INSTRUCTION 1: Revise the records from the line containing "Screen dimensions: 733x529" through the end of the records, replacing "timestamp" with "date label" and leaving everything else unchanged.

SUPPLIED TEXT:
§

YOUR HOSTEL IN BERLIN
Around the EastSeven
Travelling with kids
- Usefull advice if you are travelling with your kids.
Wasserturm – The unofficial symbol of Prenzlauer Berg, this 30m high tower was built in 1877 as the local water reservoir. Once used by the Nazis as a prison, today the round brick Wasserturm has been converted into trendy apartments.
TIP: Check for art exhibitions next to the tower, in the underground reservoir.
Kollwitzplatz – Käthe Kollwitz, the famous left-wing, anti-war artist, would no doubt take great pride that not only is there a square named after her (complete with bronze statue) but that its one that was once a meeting point for intellectuals and artists during Prenzlauer Bergs nasty East Germany days.
TIP: Dont miss Kollwitzplatz`s famous market on saturdays
TIP: Enjoy amazing cakes and delicious coffee at the Anna Blume café on the corner of Sredzkistrasse and Kollwitzstrasse.
TIP: Just round the corner is Rykestrasse Synagogue, Germany's largest synagogue.
Helmholzplatz – According to local legend, Prenzlauer Berg has one of the highest birth rates in all of Germany. Helmholzplatz is just one of the places in the district where mummies and daddies come to push their new-borns around in expensive pushchairs and gorge on a little brunch.
Kastanienallee – Dubbed Casting Alley by the locals, this long strip of little cafes, indie fashion designers trading their wares and tasty restaurants is the ideal place to hang out and watch the surprisingly large number of beautiful faces walk by at all hours.

§

DATA IN THIS EXERCISE:
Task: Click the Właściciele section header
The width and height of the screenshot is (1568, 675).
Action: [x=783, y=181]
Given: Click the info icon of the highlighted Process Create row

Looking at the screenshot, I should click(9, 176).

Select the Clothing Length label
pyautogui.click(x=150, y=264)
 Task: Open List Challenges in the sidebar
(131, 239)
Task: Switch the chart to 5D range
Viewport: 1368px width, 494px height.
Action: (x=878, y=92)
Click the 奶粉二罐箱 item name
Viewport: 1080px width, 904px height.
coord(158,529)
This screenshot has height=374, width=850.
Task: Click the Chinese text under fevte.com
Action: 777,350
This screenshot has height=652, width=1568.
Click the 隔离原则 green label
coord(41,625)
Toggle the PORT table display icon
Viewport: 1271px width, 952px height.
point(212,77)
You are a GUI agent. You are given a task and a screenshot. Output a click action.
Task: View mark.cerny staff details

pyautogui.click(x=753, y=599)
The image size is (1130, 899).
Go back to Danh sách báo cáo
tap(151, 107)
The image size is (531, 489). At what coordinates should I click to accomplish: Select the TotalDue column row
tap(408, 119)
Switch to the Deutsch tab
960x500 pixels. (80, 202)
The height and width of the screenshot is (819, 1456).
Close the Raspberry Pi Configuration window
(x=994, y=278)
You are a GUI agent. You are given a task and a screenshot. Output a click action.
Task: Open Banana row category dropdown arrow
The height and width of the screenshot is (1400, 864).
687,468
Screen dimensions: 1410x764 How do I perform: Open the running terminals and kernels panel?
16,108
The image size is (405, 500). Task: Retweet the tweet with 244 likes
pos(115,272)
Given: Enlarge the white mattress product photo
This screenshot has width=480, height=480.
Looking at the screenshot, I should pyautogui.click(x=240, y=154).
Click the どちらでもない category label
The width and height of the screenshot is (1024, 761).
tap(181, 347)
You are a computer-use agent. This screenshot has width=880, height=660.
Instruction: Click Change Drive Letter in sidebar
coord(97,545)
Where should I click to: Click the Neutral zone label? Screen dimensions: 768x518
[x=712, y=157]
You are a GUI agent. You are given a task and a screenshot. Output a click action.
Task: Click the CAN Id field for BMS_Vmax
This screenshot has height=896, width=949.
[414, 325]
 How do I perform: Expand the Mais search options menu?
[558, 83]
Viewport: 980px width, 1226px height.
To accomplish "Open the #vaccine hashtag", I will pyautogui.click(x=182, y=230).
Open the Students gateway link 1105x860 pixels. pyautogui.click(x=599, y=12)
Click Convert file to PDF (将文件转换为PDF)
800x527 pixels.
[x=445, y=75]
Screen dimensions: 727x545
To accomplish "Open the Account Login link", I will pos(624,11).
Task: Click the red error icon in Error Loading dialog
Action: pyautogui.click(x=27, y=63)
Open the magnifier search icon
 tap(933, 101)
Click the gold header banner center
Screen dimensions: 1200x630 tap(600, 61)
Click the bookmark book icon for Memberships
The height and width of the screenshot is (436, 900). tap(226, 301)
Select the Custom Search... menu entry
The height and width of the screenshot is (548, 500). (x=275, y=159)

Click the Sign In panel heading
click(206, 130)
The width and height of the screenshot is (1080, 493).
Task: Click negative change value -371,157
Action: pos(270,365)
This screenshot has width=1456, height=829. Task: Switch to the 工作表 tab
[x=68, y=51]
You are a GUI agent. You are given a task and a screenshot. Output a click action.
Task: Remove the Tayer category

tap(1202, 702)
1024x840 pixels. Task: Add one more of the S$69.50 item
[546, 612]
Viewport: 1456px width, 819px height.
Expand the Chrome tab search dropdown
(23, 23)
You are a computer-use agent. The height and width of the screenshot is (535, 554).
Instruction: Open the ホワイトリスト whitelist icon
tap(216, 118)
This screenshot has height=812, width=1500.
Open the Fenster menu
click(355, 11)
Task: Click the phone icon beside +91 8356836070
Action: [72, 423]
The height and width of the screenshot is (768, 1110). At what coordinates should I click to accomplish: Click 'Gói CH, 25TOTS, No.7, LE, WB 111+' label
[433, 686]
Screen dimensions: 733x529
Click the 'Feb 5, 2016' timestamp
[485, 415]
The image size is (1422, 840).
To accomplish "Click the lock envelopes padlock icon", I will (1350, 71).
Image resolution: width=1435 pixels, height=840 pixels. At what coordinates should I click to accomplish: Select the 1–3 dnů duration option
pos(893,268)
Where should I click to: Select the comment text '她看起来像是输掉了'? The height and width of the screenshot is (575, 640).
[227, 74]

§

INSTRUCTION 2: In the Prenzlauer Berg guide, what nickname do locals give Kastanienallee?

WRITTEN RESPONSE 1:
Screen dimensions: 733x529
Click the 'Feb 5, 2016' date label
[485, 415]
The image size is (1422, 840).
To accomplish "Click the lock envelopes padlock icon", I will (1350, 71).
Image resolution: width=1435 pixels, height=840 pixels. At what coordinates should I click to accomplish: Select the 1–3 dnů duration option
pos(893,268)
Where should I click to: Select the comment text '她看起来像是输掉了'? The height and width of the screenshot is (575, 640).
[227, 74]

WRITTEN RESPONSE 2: Casting Alley